Confinées à la maison pendant un horizon indéfini à gérer simultanément leurs vies personnelle et professionnelle, cette « collision des mondes » s’est avérée un choc. Obéissantes face aux impératifs qui ont découlé de la gestion de crise, par exemple la fermeture des écoles et des garderies, et de la répartition des rôles, certaines se demandent si nous n’avons pas accepté l’inacceptable. Au sentiment d’impuissance s’est ainsi ajouté un grand sentiment d’exaspération.
Soutenir en souffrance
Ces femmes, souvent mères ou proches aidantes, ont aussi joué un rôle de premier plan dans le soutien offert aux enfants, aux parents. Dans leurs rôles de militantes et d’enseignantes, elles ont particulièrement été attentives à la santé psychologique de leur équipe de travail et ont accompagné leurs étudiant-es face à la détresse vécue. Prendre soin, gérer la charge émotionnelle, chercher à maintenir des activités significatives au travail ou à la maison pour garder le moral : elles ont ainsi porté ce chapeau du « care » dans toutes les sphères de vie.

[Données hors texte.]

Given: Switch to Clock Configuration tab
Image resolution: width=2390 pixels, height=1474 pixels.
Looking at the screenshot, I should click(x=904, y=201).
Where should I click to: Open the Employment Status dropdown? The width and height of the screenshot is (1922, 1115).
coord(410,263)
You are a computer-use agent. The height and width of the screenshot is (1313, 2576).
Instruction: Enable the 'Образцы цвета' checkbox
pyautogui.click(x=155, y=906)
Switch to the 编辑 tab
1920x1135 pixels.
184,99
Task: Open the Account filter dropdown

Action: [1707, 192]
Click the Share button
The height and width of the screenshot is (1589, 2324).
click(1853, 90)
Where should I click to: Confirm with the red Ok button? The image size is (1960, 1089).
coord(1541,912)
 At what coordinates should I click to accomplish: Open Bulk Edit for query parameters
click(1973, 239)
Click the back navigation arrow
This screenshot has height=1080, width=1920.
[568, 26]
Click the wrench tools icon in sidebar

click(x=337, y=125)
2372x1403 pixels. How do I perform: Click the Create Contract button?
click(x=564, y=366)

Ce soutien tous azimuts est toutefois délétère. Elles doivent soutenir sans être soutenues, alors confinées et privées des espaces personnels significatifs qui redonnent l’énergie et du sens à leur vie. L’absence de reconnaissance sociale et gouvernementale du rôle des femmes pendant la pandémie, tenu pour acquis, représente aussi une source de souffrance et d’insatisfaction : devront-elles faire valoir sur la place publique leur rôle indéniable pendant cette période chaotique ?
Des stratégies coûteuses pour se protéger
Face à l’alourdissement de la charge professionnelle et militante, plusieurs femmes ont témoigné avoir utilisé des stratégies personnelles de renoncement. Renoncement à des projets d’études, à des projets de publications, à des lieux de militance. Des sacrifices perçus comme « nécessaires » pour tenir les exigences des nouvelles conditions de vie engendrées par la pandémie, qui restreignent toutefois le champ des possibles et vont à l’encontre de leurs objectifs d’émancipation.
Il y a lieu de s’inquiéter de ce recentrage sur les rôles de mère, de conjointe, d’aidante naturelle, pouvant engendrer des impacts durables sur leurs parcours. Il faudra rester vigilantes au cours des prochaines années pour éviter que cette pandémie soit au centre d’une déchirure du tissu social et d’un recul de la place des femmes dans notre société.